In 2009, Louisiana created a Commission on Streamlining Government, which issued in January 2010 a report with 238 specific recommendations that if enacted would save the state hundreds of millions of dollars. That work contributed to the governor proposing a budget for fiscal year 2010-11 that was 19 percent under that passed for fiscal year 2009-10. In addition, there are now 89 bills in the legislature arising from this commission's recommendations designed to improve the way the state of Louisiana does business and to provide better services and value to taxpayers and citizens.
6. Deliver gods and services, not favors and handouts.

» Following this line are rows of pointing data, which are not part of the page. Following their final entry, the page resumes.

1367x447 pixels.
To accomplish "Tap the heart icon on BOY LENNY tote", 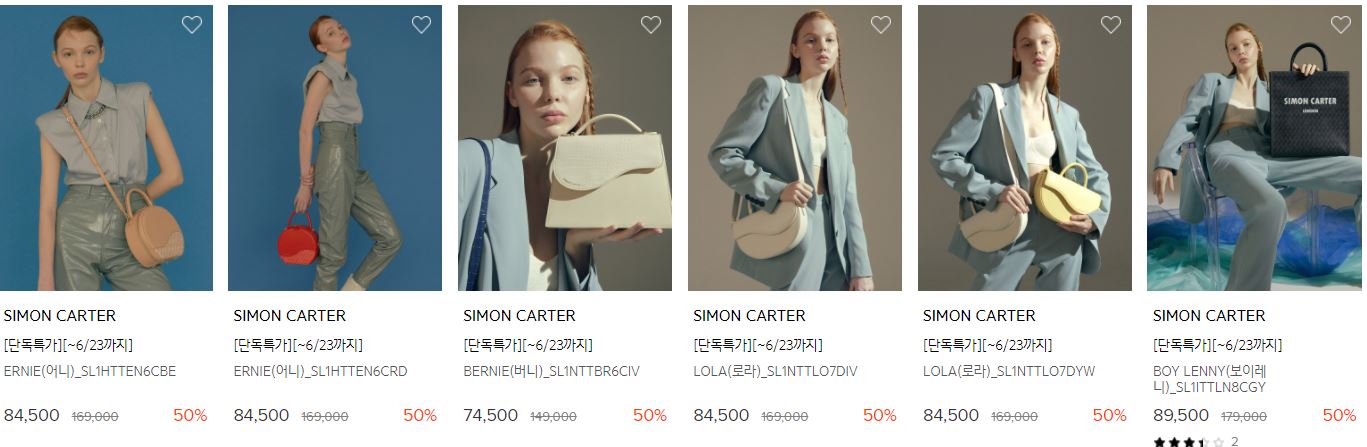I will pos(1341,25).
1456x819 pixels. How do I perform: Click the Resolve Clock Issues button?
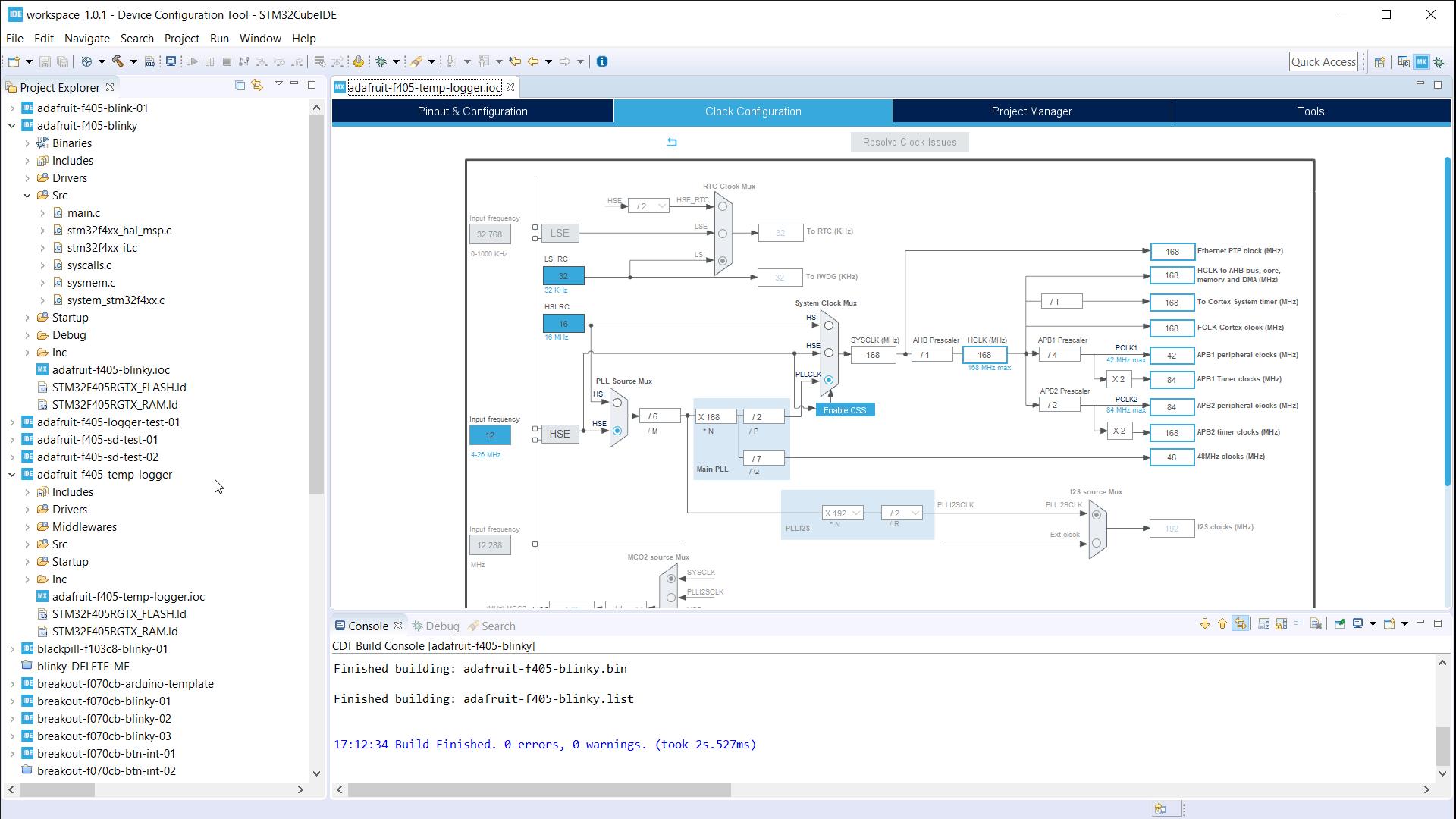click(909, 141)
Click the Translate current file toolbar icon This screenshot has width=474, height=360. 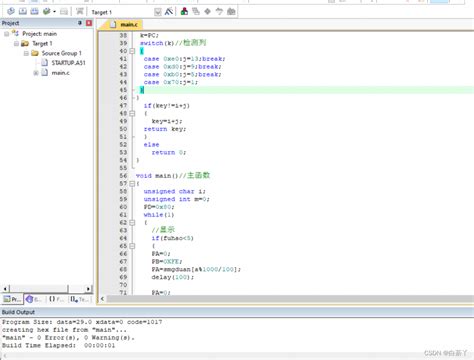[11, 11]
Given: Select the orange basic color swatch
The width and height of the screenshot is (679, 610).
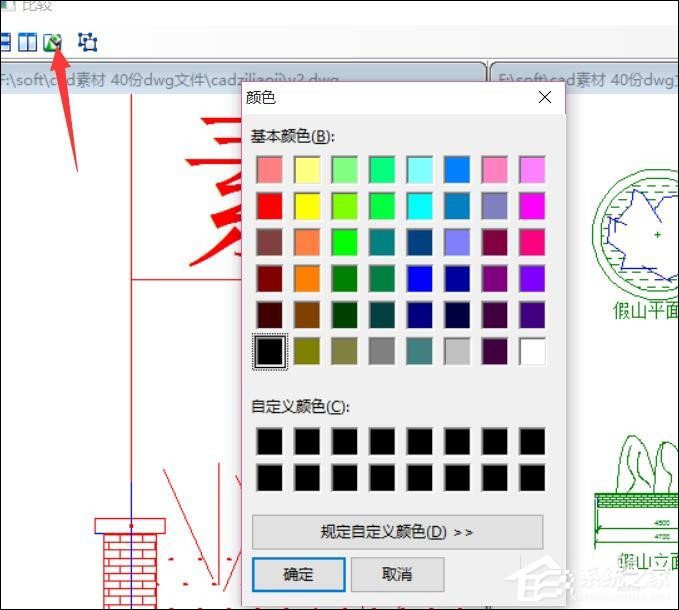Looking at the screenshot, I should [x=308, y=278].
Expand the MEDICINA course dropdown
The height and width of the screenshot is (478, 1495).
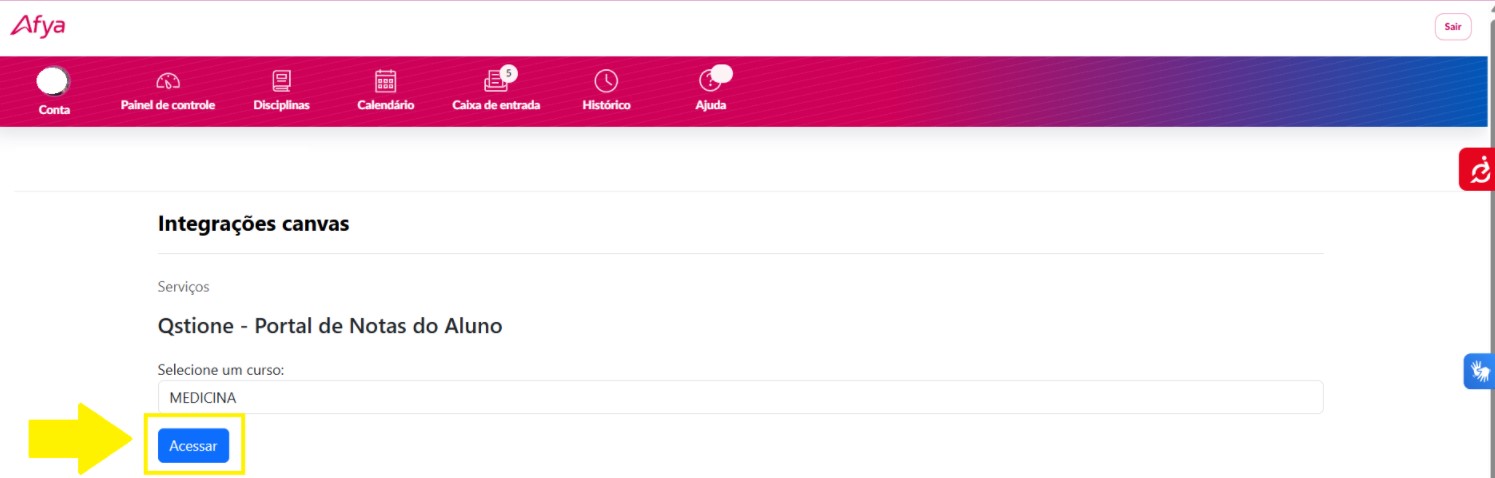pyautogui.click(x=740, y=397)
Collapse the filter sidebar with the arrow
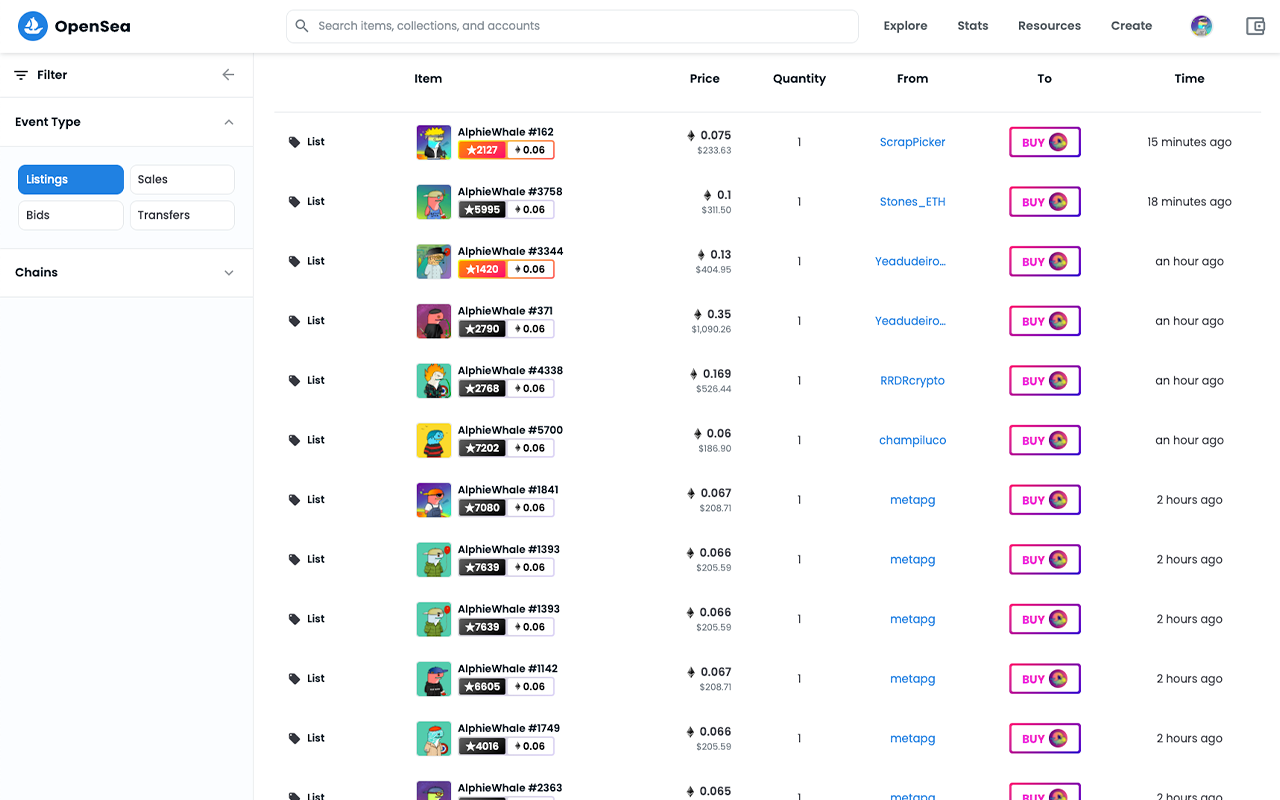Image resolution: width=1280 pixels, height=800 pixels. [x=228, y=74]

Governments have a duty to taxpayers to buy goods and services from the best providers. In some cases it may be best for states to provide goods and services directly, while in others it may make more sense for states to contract with private providers or to provide citizens with vouchers for certain goods or services that they can spend as they choose in the marketplace. For instance, there may be no good reason for each department in a state to have its own legal department, accounting service, purchasing unit, payroll function, and data collection
and storage facility. In many cases, some departments could easily purchase these services from other departments within the state, creating cost and efficiency gains.
Policy makers should differentiate between desired benefits and methods of delivery; the one does not equate with the other. For example, just because state governments pay to
maintain roads does not mean that it's necessary for them to own the machinery required for filling potholes or to pay the people involved in maintenance directly. It may (or may not) be better value for taxpayers to contract with outside firms to build and maintain roads. Policy makers should maintain a philosophy of buying goods and services from the best providers.
7. Repeal bad ideas.
Not infrequently, interest groups oppose policy innovations on the premise that existing laws forbid implementation. Policy makers should remember that they can repeal laws in favor of new and better ideas. Simply because a statute enshrines a policy does not mean that the policy cannot be improved. Every field of study and practice from medicine to engineering constantly refines its methodologies and techniques; law and public policy should be no different.
Policy makers should not be constrained by current policies just because they are the current policies.
CONCLUSION
States are facing severe budget shortfalls, and at the time of this writing, it appears likely they will get worse before they get better. Legislatures nationwide are in a tight spot. But if states reevaluate their functions and business practices in the process of closing the gap between expenditures and revenues, they will be well-positioned to thrive in the future and avoid the hangovers of overspending.